Pamela Geller’s comments are apt: “The RCMP said they were “self-radicalized,” but Canadians should demand to know which mosque provided the environment for their conversion….The Royal Canadian Mounted Police (RCMP) did not mention their mosque at the press conference. Why they chose not to mention the mosque is a mystery. What mosque are they protecting, and why? Do they fear that their Muslim outreach effort with this mosque will be compromised? They wouldn’t want to do that, right? What’s a few thousand lives, give or take? Outreach, that’s what’s important. ”
The RCMP also says that the two were “inspired by al-Qaeda ideology.” What ideology is that? Where does it come from? What are Muslims who say they reject it doing to try to prevent Muslims like Nuttall and Korody from succumbing to it?
Anyway, remember: this jihad mass murder plot is not “hate.” It only becomes “hate” when non-Muslims report on it.
One suspect is a musician with a history of methadone use, who converted to Islam a few years ago. The other is his lover, 10 years his junior.
Together, John Stewart Nuttall and Amanda Marie Korody of Surrey, B.C., near Vancouver, are accused of allegedly plotting to explode pressure-cooker bombs on the grounds of the B.C. Legislature in Victoria, while thousands were celebrating Canada Day.
After a five-month investigation, the RCMP arrested them both on July 1, and have laid charges against Mr. Nuttall, in his late 30s, and Ms. Korody, in her late 20s. The pair are both charged with knowingly facilitating a terrorist activity, conspiracy to commit an indictable offence and making or having in their possession an explosive substance. They made a brief appearance in court Tuesday and the case was put over until July 9.
The RCMP revealed few details about what may have motivated the alleged plot, only saying they believe the two accused were “inspired by al-Qaeda ideology” but were “self-radicalized” without support from abroad. What is known is that the police have been monitoring Mr. Nuttall and Ms. Korody for some time (the investigation was launched after a tip from the Canadian Security Intelligence Service, the country”s spy agency) and that law-enforcement officials say they intervened at some earlier point to ensure the bombs could not have exploded and hurt people.
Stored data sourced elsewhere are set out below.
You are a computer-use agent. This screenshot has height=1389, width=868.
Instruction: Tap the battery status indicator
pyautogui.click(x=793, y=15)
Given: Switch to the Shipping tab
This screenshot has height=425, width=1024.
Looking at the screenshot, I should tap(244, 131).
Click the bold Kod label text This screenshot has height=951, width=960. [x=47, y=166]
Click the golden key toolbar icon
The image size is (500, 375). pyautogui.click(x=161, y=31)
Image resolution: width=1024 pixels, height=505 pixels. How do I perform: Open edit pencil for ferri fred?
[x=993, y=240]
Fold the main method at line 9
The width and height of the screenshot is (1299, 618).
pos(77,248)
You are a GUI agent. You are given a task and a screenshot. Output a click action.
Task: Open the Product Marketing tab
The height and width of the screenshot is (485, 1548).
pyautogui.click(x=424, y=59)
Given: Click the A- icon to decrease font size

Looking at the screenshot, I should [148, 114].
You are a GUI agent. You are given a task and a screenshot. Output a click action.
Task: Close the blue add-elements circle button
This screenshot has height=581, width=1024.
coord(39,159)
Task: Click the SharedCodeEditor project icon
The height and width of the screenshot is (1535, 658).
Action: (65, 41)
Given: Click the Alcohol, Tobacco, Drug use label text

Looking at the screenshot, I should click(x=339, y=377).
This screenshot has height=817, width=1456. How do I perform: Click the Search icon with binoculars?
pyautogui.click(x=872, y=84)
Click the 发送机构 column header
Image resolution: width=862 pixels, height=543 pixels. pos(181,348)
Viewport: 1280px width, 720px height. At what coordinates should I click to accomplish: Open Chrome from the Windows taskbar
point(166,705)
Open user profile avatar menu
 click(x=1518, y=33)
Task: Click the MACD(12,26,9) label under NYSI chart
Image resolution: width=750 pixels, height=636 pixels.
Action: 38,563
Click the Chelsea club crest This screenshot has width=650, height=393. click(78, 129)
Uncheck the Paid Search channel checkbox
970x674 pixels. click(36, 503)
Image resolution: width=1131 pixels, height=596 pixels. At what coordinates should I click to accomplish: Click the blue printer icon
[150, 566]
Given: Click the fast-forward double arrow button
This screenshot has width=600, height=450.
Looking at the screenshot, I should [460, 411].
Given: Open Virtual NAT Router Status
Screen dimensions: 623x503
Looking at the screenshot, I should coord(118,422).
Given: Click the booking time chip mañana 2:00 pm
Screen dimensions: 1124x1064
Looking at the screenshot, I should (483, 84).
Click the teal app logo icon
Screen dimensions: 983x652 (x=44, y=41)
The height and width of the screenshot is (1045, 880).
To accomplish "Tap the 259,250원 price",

Police allege the accused took steps to build the explosive devices and place them at the legislature in Victoria, where thousands gather each Canada Day to celebrate the country”s birthday. Evidence displayed by the Mounties showed pressure-cookers filled with rusted nails and a collection of metal nuts and washers.
But the RCMP insisted the public was never in any danger, saying “these devices were completely under our control, they were inert and at no time represented a threat to public safety,” assistant RCMP commissioner Wayne Rideout said. Police said they ultimately seized the pressure-cooker devices outside the legislature on July 1 but the Mounties provided scant detail on how this happened.
The devices the two are accused of plotting to use are the same as the type employed in the deadly Boston Marathon bombings this past April, but the RCMP ruled out any link to the bombings.
Thomas Morino, a Victoria criminal defence lawyer familiar with both of the accused, described Mr. Nuttall as a beanpole of a man, over six feet and about 150 pounds, who has tried to make a living as a rock musician yet who “from time to time” ended up before the courts despite his best intentions.
One of the occasions was in 2002, when Mr. Nuttall used a rock to strike a businessman on the head during a robbery, according to the Victoria Times Colonist in 2003.
At that time, Mr. Morino successfully persuaded a court to sentence his client to 18 months of house arrest, after arguing that Mr. Nuttall had been on cocaine at the time of the crime but had subsequently used methadone to wean himself off of illicit drugs.
RCMP said the accused considered a range of different sites and attack methods.
“The suspects were committed to acts of violence and discussed a wide variety of targets and techniques,” Mr. Rideout said.
B.C. Premier Christy Clark, in a public statement outside the B.C. Legislature on Tuesday, said it was “profoundly shocking” to think that the accused had hoped to harm “thousands of people who were gathered here on Canada Day with their families and their children.”
Federal Public Safety Minister Vic Toews said the July 1 arrests demonstrate that “terrorism continues to be a real threat to Canada.”
Mr. Toews”s office said the minister was informed on the morning of July 1 that the RCMP was planning to arrest the pair.
On Tuesday, Mr. Morino said that he last saw Mr. Nuttall “a number of years ago,” when his client had recently converted to Islam. He added that Mr. Nuttall was mostly self-taught and not affiliated with any particular sect or mosque.
Mr. Morino said the allegations don’t jibe with the man he has known. “He loves music. He was always a compassionate, kind, caring person.”
As for Ms. Korody, he said she was with Mr. Nuttall the last time he saw him about five years ago. He was less sure about Ms. Korody”s beliefs but said Mr. Nuttall “considers her his wife.”
Mr. Morino spoke to the couple by phone after they were arrested and held at the RCMP Surrey detachment on Monday night. He said he has not yet seen them, nor the evidence against them, since their arrest.